Every year, thousands of products are recalled across a wide range of categories. In the event of a product recall, a host of factors come into play, including litigation initiated by the manufacturer against a supplier, distributor or food processor that allegedly committed an act that caused the recall. Upon being sued by a manufacturer, the supplier, distributor or processor may seek coverage under its commercial general liability insurance policy. However, even if the appropriate insurance is purchased, the insurer may deny coverage, claiming either that the insurance policy does not cover such losses, or that the policyholder has not complied with the policy’s terms.
Insurance coverage disputes arising from a third party’s product recall are common and are on the upswing. In two recent cases, however, policyholders were successful in securing coverage for damages arising from a product recall, suggesting that persistence in the face of a claims denial has a good chance of paying off.
In Great American E&S Insurance Co. v. Power Cell LLC, the insurance company unsuccessfully sought a declaration that it had no duty to defend its policyholder in an underlying action because, among other reasons, the policyholder had failed to provide timely notice of the potential claim.

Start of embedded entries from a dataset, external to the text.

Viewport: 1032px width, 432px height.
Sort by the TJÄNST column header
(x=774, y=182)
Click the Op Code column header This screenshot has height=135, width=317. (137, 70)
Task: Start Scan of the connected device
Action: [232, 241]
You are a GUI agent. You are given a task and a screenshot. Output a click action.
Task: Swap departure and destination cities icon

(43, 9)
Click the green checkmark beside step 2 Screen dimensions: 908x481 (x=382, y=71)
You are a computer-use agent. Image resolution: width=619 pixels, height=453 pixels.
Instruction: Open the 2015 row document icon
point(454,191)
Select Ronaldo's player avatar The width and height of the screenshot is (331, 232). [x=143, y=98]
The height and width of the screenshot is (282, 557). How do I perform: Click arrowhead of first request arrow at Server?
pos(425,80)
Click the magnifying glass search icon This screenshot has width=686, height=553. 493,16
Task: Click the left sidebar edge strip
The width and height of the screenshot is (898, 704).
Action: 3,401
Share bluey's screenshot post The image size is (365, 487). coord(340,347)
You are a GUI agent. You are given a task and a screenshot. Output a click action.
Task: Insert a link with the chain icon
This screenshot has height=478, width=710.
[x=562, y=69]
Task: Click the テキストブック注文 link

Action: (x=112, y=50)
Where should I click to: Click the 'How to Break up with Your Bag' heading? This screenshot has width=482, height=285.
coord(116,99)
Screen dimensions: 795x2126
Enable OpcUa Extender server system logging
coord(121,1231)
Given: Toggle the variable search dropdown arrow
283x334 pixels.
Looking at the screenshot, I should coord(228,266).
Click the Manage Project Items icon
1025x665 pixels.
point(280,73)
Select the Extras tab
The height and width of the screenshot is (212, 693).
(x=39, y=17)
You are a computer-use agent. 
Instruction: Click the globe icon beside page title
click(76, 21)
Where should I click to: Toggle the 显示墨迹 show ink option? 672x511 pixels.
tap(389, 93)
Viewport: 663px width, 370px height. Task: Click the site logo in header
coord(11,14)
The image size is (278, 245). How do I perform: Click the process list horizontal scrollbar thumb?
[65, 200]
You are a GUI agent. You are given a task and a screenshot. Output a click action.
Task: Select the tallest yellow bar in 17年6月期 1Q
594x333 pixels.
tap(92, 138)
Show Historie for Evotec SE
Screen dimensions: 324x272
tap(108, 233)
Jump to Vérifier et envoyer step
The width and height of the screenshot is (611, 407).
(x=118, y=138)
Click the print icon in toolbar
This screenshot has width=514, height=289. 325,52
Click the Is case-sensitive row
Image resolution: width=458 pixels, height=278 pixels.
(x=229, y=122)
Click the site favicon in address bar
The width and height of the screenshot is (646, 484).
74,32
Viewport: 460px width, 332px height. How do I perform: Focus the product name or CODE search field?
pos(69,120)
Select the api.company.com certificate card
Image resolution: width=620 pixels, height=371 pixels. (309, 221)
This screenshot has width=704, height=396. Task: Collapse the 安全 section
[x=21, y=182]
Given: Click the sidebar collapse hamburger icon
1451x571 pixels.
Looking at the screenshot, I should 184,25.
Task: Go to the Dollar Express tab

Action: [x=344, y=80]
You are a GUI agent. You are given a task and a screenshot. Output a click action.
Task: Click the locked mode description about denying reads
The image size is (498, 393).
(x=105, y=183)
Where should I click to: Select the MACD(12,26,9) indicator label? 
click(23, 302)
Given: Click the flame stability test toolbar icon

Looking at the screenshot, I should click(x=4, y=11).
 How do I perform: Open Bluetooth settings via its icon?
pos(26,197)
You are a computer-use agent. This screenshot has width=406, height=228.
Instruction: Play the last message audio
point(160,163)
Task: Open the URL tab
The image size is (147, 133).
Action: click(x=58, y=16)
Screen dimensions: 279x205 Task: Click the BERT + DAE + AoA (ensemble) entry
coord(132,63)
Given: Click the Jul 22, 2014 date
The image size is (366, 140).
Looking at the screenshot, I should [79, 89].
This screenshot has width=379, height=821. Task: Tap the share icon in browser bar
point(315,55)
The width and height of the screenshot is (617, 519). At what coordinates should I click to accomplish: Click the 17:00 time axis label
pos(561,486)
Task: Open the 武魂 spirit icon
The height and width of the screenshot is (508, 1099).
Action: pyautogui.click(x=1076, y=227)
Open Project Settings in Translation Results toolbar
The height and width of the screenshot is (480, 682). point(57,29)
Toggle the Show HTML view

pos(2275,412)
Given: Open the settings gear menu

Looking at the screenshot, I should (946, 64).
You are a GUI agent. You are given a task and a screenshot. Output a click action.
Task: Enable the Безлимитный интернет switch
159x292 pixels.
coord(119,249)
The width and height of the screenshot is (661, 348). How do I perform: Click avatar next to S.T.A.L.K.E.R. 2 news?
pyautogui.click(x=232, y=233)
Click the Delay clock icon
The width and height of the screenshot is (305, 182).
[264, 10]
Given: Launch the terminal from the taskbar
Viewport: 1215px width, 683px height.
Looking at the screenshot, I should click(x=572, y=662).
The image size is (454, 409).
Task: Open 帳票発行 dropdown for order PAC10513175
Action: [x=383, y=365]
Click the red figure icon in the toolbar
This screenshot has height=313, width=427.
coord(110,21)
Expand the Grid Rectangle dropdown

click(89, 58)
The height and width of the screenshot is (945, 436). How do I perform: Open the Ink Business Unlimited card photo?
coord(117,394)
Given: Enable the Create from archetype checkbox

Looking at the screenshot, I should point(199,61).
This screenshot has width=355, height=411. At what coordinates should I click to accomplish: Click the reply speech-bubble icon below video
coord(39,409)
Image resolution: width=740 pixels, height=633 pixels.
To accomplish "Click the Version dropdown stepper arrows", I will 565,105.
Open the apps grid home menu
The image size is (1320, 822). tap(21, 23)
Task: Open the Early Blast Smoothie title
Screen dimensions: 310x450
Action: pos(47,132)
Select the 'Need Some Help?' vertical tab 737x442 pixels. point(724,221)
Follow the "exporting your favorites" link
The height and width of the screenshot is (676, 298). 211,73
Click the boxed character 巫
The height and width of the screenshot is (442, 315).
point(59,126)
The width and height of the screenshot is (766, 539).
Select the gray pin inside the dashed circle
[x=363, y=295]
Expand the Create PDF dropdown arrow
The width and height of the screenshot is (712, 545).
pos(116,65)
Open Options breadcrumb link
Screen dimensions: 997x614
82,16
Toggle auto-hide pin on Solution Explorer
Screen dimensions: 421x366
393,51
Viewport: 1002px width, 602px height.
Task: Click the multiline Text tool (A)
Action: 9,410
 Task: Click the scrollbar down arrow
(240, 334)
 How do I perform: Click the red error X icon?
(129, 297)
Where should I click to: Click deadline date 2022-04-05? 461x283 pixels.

The policyholder, a battery manufacturer, supplied batteries to various companies, including the maker of battery-operated window shades. The shade manufacturer recalled some of its battery-operated window shades after several customers complained that the batteries were defective. The battery supplier sued the shade manufacturer seeking a declaration that the batteries were safe and not the cause of the recall. In turn, the shade manufacturer countersued, alleging the policyholder’s batteries were defective. Upon receiving the counterclaim, the policyholder provided notice to its insurance company. The insurance company denied coverage, however, arguing that the policyholder knew of the problem with its batteries well before notice was provided.
The Illinois federal district court ultimately found that the policyholder had provided timely notice. The court noted that the policy did not specify a time frame in which the policyholder needed to notify the insurance company, only that notice be given “as soon as practicable.” The court determined that the policyholder had provided notice within a reasonable amount of time and that the insurance company was unable to demonstrate that it had suffered any prejudice as a result of the policyholder’s delay in providing notice.
In Hanover Insurance Group. v. Raw Seafoods, Inc., defendant Raw Seafoods, Inc. (RSI) processed scallops for its customer, Atlantic Cape Fisheries. In 2011, a shipment of more than 37,000 pounds of Atlantic scallops it had processed went through customs in Europe. The scallops were found to be decomposing and exhibiting “a strong smell of ammonia” and were later deemed “unfit for human consumption.” Shortly thereafter, Atlantic and RSI inspected a separate batch of RSI-processed Atlantic scallops and found those scallops to be similarly contaminated.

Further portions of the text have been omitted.